What you should do: Transcribe exactly everything in the data below from the line containing "April 2011 (286, 664)" down to the line containing "August 2014 (289, 638)", both lines included and nothing further.
>>>>
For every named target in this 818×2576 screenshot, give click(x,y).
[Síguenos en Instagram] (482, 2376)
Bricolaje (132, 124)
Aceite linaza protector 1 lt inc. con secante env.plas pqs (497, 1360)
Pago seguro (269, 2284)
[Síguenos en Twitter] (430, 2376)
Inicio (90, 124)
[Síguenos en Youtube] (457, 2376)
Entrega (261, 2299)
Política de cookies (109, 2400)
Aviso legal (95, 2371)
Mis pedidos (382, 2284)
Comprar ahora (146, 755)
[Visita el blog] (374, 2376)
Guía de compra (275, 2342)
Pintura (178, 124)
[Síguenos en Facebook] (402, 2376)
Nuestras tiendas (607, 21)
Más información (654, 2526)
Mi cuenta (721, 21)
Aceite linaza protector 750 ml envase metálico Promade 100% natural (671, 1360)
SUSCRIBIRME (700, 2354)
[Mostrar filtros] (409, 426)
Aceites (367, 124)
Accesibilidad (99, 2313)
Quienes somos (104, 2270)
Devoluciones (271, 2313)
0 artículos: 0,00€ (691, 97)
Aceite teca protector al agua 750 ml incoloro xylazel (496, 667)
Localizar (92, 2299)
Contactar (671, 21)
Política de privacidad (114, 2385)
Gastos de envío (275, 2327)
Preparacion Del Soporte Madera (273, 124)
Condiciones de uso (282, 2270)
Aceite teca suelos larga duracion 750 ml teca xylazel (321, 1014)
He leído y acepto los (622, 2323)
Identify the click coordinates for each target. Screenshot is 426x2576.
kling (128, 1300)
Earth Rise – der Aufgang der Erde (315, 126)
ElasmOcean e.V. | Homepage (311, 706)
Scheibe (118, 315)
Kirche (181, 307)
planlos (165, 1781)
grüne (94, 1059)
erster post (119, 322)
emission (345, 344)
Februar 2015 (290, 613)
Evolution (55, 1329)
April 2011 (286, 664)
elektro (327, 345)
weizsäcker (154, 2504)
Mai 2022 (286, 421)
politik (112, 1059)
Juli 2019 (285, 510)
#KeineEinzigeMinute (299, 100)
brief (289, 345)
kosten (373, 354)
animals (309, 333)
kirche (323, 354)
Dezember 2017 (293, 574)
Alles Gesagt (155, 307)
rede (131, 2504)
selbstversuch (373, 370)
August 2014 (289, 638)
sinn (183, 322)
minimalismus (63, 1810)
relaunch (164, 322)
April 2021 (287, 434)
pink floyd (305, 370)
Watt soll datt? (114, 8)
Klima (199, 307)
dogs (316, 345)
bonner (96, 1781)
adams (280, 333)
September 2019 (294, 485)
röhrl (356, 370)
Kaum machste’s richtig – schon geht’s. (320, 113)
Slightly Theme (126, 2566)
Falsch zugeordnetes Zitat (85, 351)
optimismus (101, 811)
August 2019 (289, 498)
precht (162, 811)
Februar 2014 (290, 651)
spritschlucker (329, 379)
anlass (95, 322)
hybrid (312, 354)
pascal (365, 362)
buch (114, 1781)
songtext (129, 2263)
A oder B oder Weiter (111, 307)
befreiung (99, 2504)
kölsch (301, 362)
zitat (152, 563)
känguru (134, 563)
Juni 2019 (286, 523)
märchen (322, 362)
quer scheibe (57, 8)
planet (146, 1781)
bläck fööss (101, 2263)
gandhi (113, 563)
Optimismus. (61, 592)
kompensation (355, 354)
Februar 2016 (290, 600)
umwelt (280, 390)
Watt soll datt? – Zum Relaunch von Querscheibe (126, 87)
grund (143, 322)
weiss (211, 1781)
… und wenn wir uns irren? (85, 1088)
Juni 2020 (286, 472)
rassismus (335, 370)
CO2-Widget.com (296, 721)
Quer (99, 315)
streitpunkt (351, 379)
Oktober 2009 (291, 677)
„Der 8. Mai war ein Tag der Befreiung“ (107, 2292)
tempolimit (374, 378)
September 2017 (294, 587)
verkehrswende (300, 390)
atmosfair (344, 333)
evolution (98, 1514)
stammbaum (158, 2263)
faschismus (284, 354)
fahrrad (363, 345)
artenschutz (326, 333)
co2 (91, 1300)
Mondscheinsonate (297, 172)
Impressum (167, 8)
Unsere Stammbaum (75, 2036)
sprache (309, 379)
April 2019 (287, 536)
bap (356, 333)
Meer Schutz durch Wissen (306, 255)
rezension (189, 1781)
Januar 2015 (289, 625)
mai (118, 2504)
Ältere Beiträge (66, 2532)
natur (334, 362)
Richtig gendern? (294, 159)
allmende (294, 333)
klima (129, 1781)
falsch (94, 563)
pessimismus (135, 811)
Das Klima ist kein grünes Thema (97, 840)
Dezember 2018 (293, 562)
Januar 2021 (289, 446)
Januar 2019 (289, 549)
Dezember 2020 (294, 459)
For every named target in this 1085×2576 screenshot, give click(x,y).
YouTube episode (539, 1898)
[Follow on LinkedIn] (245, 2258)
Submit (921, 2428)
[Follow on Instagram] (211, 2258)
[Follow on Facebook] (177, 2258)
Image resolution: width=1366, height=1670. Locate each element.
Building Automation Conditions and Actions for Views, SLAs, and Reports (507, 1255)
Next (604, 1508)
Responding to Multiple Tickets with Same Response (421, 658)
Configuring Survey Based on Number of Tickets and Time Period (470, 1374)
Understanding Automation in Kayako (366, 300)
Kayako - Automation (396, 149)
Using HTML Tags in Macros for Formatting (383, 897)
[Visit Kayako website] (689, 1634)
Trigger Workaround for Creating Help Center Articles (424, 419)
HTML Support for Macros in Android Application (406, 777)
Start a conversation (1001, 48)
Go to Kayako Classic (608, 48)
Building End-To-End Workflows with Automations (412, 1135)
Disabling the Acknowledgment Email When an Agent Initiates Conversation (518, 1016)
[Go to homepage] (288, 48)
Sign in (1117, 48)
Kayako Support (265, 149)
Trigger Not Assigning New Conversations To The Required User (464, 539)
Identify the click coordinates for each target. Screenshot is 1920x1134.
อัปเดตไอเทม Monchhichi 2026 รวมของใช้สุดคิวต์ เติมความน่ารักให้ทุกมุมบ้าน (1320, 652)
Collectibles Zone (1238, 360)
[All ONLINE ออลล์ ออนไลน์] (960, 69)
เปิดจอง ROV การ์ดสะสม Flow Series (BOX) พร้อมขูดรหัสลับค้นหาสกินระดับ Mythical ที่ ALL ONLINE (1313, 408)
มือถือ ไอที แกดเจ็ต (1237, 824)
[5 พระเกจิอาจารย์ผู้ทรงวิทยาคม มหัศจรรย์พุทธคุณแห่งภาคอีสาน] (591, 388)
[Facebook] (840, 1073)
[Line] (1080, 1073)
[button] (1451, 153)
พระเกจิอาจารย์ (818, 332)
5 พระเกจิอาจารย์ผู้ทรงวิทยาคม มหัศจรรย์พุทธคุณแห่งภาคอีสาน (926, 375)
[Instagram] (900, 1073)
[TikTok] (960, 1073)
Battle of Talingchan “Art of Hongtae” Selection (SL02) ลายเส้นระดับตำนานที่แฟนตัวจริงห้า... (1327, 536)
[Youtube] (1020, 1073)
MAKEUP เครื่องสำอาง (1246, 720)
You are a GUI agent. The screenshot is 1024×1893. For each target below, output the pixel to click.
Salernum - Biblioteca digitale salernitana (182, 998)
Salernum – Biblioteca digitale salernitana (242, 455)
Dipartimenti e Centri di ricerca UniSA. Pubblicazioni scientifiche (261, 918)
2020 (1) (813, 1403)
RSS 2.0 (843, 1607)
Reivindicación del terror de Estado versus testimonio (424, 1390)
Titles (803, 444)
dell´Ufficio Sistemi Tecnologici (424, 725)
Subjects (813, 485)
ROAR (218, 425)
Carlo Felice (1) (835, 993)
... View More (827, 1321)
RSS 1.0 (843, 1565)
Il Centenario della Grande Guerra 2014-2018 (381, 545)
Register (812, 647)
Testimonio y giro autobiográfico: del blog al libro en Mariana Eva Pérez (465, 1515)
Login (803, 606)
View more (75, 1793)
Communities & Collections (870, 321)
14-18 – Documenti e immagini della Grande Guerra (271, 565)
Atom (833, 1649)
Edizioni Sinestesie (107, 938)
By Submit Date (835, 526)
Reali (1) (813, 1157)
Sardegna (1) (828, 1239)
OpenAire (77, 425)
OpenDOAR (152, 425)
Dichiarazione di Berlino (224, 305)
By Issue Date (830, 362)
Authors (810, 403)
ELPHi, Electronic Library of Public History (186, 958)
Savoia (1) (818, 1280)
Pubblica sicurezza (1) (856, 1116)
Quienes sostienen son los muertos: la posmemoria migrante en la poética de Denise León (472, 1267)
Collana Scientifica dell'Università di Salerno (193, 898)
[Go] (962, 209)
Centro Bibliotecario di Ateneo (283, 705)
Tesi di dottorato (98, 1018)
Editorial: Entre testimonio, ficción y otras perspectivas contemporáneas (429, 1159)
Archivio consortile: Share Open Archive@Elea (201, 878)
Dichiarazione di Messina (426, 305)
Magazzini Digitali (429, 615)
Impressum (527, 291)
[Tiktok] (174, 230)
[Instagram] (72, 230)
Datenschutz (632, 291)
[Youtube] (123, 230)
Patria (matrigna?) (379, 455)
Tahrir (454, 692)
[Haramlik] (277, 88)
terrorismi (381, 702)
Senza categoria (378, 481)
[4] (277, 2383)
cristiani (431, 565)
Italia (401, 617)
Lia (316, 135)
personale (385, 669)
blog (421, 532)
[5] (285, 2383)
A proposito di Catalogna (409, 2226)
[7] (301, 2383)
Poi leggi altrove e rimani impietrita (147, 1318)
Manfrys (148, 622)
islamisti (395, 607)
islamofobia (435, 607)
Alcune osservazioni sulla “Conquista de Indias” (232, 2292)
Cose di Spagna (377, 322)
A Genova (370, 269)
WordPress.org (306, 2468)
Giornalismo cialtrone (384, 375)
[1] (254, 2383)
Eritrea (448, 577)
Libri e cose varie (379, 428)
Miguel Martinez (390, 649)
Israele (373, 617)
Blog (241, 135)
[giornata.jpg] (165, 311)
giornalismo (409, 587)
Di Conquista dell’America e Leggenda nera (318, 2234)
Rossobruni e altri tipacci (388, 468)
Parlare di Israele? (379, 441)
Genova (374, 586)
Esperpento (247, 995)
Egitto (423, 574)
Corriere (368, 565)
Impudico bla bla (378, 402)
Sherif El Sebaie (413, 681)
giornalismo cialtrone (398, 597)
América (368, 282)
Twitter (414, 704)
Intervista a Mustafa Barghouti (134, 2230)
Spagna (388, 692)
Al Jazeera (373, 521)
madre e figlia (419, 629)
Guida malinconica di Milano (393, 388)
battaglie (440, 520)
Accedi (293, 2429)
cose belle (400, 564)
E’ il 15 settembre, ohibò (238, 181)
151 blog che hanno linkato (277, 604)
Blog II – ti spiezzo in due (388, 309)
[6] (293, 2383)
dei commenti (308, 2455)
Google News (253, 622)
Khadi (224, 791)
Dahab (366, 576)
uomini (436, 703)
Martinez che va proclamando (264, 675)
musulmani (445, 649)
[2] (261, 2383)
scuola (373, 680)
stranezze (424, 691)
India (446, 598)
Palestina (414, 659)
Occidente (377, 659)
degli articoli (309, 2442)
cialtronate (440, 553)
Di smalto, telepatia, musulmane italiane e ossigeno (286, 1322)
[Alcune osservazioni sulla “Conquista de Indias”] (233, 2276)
<<<<
Task solution:
April 2011 (286, 664)
elektro (327, 345)
weizsäcker (154, 2504)
Mai 2022 (286, 421)
politik (112, 1059)
Juli 2019 (285, 510)
#KeineEinzigeMinute (299, 100)
brief (289, 345)
kosten (373, 354)
animals (309, 333)
kirche (323, 354)
Dezember 2017 (293, 574)
Alles Gesagt (155, 307)
rede (131, 2504)
selbstversuch (373, 370)
August 2014 (289, 638)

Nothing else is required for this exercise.